PeopleSoft look set to rebuff Oracle's "final" offer

PeopleSoft look set to rebuff Oracle's "final" offer

By Stuart Finlayson

Nov 02, 2004: Thoughts that the PeopleSoft board may be more willing to approve Oracle's takeover bid following the removal of former CEO Craig Conway - who was vehemently opposed to the move - look somewhat wide of the mark, after the PeopleSoft board advised its shareholders to take no action following Oracle's improved and "final" cash offer for PeopleSoft shares.

The announcement was made by the board in response to a letter sent by Oracle to the board outlining that it was to increase its cash offer from $21 to $24 a share.
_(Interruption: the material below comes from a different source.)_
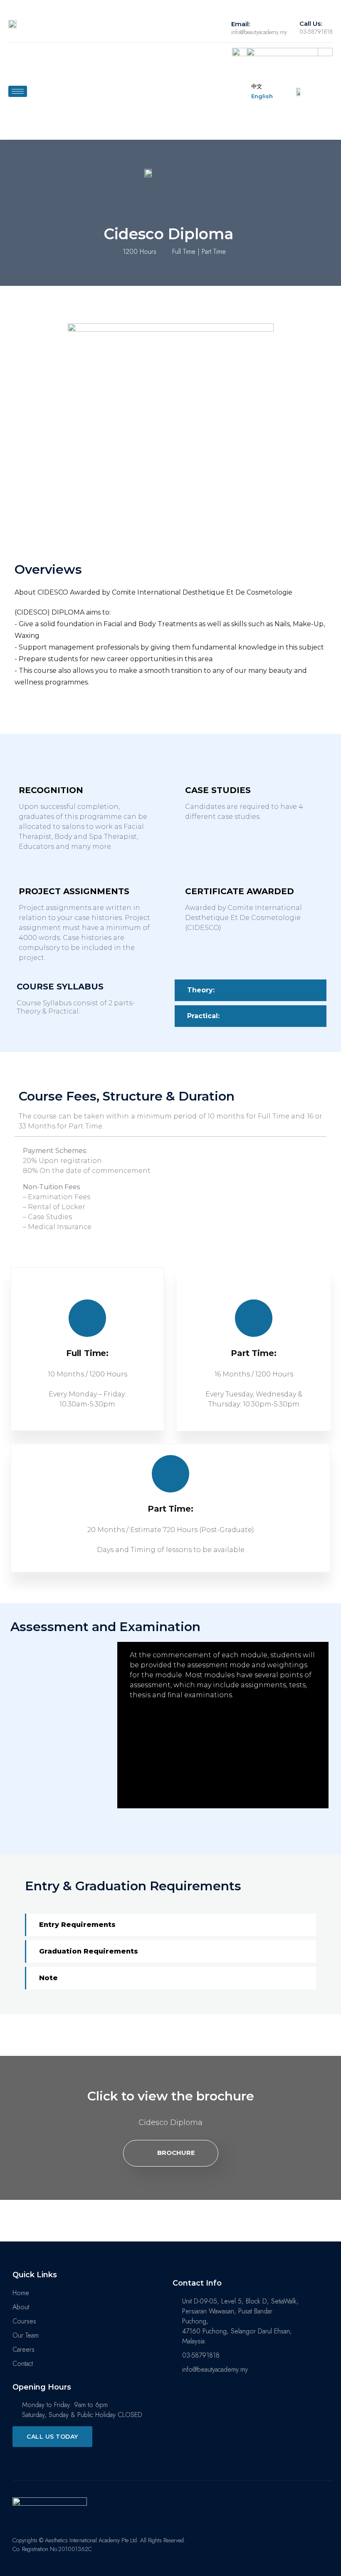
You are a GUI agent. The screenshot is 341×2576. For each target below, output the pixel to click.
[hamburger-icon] (17, 91)
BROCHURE (176, 2153)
Oracle chairman Jeffrey O. Henley said in the letter that Oracle would "withdraw our offer unless a majority of PeopleSoft shares are tendered into our offer by November 19, 2004."

In their response, PeopleSoft's board said they would meet to review the amended tender offer and make its recommendation to PeopleSoft shareholders in due course.
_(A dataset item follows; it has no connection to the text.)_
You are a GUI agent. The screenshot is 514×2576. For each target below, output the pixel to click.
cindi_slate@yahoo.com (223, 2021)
But the response went on to note that when Oracle previously tendered an offer of $26 a share, the board concluded that the bid undervalued the company, so it seems unlikely that having stated this in its latest response that it will give its approval for shareholders to accept the offer.

Of course, shareholders do not need to approval of PeopleSoft's board to divest their shares, but PeopleSoft's "poison pill" remains in place, which would dilute the value of shares in the company in the event of a takeover and make the acquisition significantly more expensive for Oracle to complete. Should, however, Oracle secure the majority of shares it needs by the Nov 19 deadline, it has stated that it will look to the courts to remove what it claims is an unfair and unlawful obstacle.